Gardens Theatre, QUT, 29 October
Looking back over the past twelve or so Queensland University of Technology (QUT) Dance graduation seasons, there has been little change in the programming format. Again this year, the third year graduating students were featured prominently, performing three of the five short works. And as in most previous years, it was a small cohort of only five graduating dancers, with, disappointingly, only two male students across the entire program.
Created collaboratively with the first year students, Oneself One’s Self, by Elise May, is a visually beautiful work that explores the notion of the self-portrait, from the traditional visual art perspective, but also the distorts realities of digitally constructed identities on social media.
An iridescent blue lighting design by Glen Hughes, and the large, slow moving, head and shoulders image, by animator Jordan Turner, make this a visually compelling work. The dancers, performing mainly behind a back-lit gauze, reflect splinters of the light as they manipulate hand-held squares of mirror in the early moments.
The work opens strongly as the dancers group and regroup with an undulating, writhing movement, reflecting the dancers’ movement vocabulary. But, as they only occasionally break away to emerge in front of the gauze, the work develops little beyond those compelling opening moments.
Visceral Tides, by Lina Limosani was the final work of the program, choreographed for the cohort of fifteen second year students. It explores the vicissitudes of relationships – their ebb and flow, and connection and disconnection, which are clearly explored by pulsating movement that has a clear focus on the arms and torso, effectively moving from the mesmerisingly calm to the volatile.
The sudden appearance of a dancer (Lachlan Doherty), bare chested and in red pants, as an antagonistic force, jerks the work towards a satisfying conclusion as the other dancers, creating an amorphous mass of bodies, “consume” him.

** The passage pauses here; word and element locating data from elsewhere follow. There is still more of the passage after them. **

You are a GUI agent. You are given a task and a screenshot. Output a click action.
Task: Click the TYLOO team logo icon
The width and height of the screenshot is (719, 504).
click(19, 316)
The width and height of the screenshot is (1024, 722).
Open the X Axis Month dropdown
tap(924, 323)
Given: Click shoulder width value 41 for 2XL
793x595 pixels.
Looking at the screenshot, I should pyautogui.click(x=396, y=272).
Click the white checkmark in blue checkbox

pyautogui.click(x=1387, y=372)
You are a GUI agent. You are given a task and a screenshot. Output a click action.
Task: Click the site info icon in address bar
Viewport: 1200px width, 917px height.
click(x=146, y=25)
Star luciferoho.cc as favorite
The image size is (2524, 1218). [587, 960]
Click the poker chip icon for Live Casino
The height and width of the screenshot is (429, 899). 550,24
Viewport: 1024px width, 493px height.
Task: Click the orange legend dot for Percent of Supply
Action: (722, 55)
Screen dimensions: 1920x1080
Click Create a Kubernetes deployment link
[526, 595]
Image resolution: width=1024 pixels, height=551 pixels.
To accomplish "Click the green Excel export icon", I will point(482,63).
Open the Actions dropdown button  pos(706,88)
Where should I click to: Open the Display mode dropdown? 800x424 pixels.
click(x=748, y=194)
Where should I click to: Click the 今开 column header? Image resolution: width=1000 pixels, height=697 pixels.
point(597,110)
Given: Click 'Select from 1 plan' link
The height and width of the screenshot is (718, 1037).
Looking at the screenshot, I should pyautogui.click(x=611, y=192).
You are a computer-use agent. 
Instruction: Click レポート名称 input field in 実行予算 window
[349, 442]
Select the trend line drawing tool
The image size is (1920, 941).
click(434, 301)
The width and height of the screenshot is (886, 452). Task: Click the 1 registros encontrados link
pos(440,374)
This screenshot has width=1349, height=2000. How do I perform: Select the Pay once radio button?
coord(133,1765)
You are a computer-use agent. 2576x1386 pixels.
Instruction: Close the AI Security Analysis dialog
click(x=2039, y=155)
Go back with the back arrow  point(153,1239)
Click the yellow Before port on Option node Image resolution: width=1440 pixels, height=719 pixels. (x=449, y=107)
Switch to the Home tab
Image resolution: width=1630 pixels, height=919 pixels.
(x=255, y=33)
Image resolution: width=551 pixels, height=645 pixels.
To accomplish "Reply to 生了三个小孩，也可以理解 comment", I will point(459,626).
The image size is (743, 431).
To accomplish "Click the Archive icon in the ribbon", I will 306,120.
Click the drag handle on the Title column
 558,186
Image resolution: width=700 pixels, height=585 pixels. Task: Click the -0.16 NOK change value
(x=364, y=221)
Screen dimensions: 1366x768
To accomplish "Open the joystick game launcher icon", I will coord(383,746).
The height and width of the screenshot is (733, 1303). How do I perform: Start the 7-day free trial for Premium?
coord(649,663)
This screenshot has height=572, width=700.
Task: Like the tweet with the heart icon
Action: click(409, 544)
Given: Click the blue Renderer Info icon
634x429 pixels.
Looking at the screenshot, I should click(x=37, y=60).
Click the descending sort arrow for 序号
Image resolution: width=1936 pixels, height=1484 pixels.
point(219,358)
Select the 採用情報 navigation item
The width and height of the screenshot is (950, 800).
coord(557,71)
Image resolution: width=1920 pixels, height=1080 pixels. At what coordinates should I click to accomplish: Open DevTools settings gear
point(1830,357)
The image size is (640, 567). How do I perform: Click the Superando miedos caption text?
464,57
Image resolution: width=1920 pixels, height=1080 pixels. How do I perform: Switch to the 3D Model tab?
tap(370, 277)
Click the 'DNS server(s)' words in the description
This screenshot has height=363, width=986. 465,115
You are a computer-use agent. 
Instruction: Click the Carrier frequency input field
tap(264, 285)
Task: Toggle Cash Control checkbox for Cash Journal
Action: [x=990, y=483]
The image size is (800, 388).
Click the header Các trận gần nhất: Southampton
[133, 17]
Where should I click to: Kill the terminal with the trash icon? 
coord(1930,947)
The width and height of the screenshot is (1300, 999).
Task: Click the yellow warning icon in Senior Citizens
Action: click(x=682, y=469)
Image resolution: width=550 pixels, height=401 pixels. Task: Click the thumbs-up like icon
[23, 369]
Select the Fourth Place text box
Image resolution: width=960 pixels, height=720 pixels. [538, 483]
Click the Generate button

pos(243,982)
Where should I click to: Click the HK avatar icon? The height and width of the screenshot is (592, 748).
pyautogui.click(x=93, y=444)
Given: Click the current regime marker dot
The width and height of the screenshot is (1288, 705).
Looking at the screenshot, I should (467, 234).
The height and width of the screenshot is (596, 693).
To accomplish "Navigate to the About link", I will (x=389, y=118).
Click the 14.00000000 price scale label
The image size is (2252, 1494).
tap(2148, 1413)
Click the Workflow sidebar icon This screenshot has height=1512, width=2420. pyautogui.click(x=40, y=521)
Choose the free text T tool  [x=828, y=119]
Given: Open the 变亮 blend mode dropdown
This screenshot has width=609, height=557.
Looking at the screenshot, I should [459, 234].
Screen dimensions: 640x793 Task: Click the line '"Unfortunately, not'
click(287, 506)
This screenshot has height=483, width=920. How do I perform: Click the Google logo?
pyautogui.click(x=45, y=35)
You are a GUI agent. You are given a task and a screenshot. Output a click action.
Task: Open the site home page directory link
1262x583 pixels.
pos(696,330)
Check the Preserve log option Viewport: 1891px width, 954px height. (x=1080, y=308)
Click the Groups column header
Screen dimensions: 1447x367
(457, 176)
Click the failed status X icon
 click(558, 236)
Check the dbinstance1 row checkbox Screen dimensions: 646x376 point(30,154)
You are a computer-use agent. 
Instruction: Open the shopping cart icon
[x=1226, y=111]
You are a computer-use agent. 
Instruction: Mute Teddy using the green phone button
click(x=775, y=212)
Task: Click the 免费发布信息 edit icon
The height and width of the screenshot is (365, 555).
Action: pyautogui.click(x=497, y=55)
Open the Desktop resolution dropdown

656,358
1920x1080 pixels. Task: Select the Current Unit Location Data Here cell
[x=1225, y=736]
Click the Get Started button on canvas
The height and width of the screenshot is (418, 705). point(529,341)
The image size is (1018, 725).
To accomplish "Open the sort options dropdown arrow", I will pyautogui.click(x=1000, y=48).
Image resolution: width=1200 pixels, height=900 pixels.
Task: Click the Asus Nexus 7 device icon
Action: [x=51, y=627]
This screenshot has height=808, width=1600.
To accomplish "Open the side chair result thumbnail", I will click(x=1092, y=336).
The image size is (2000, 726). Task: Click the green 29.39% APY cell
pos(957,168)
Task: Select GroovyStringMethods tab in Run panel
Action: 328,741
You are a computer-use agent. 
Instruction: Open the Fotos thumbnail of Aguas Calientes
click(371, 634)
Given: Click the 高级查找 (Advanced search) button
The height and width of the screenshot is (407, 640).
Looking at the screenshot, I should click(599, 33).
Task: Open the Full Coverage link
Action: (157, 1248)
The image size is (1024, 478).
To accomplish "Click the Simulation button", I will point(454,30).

In spite of the rather unflattering black tunic-like costumes, and a first section that was a little long, Visceral Tides was a strong finish to the program.
The third year graduating students opened with Gaps, Lapse and Relapse, a work by the late Jeremy James, created for Rambert in 1998, and restaged here by Elizabeth Old, an original cast member. The score by Peter Morris effectively underpins a tightly constructed work of staccato, jerky and angular movement, with repeated twisting of the upper body, and a rather mechanically driven style. It requires the maintenance of a raw enthusiasm to be effective and the cast, in jeans and t-shirts, lost that a little in the middle section.
Steph Hutchison’s Neural Dust was the final work for the third years. Exploring the “nature of technologising the body,” it begins with a solo dancer seemingly constrained under an overhead spot, centre stage, against a soundscape of heavy, distressed breathing. The extensive use of laser lighting begins with a diagonal neon blue barb cutting high through the space, and develops into a spectacular display of multiple coloured beams radiating from upstage to the back of the auditorium. It becomes particularly effective when the dancers, in black, interact with the rays of laser light.
Deeper Than Ink – Amy Hollingsworth’s dense, rather dark exploration of the exhilarating, all consuming, and occasionally debilitating power of love – was the second and most effective work for the third years. Hollingsworth’s keen eye for cohesion of movement, light and sound was apparent, while costumes of loose black pants over white leotards, with “ink” on parts of the dancers’ arms and throats, also tied in thematically.
Lighting punctures the inky black space to effectively capture various amorphous formations of the dancers’ bodies in the work’s early moments. The movement is sinuous, abandoned at times, but it always describes anguish, fear and hope with originality and clarity. It was a highlight of the evening’s program.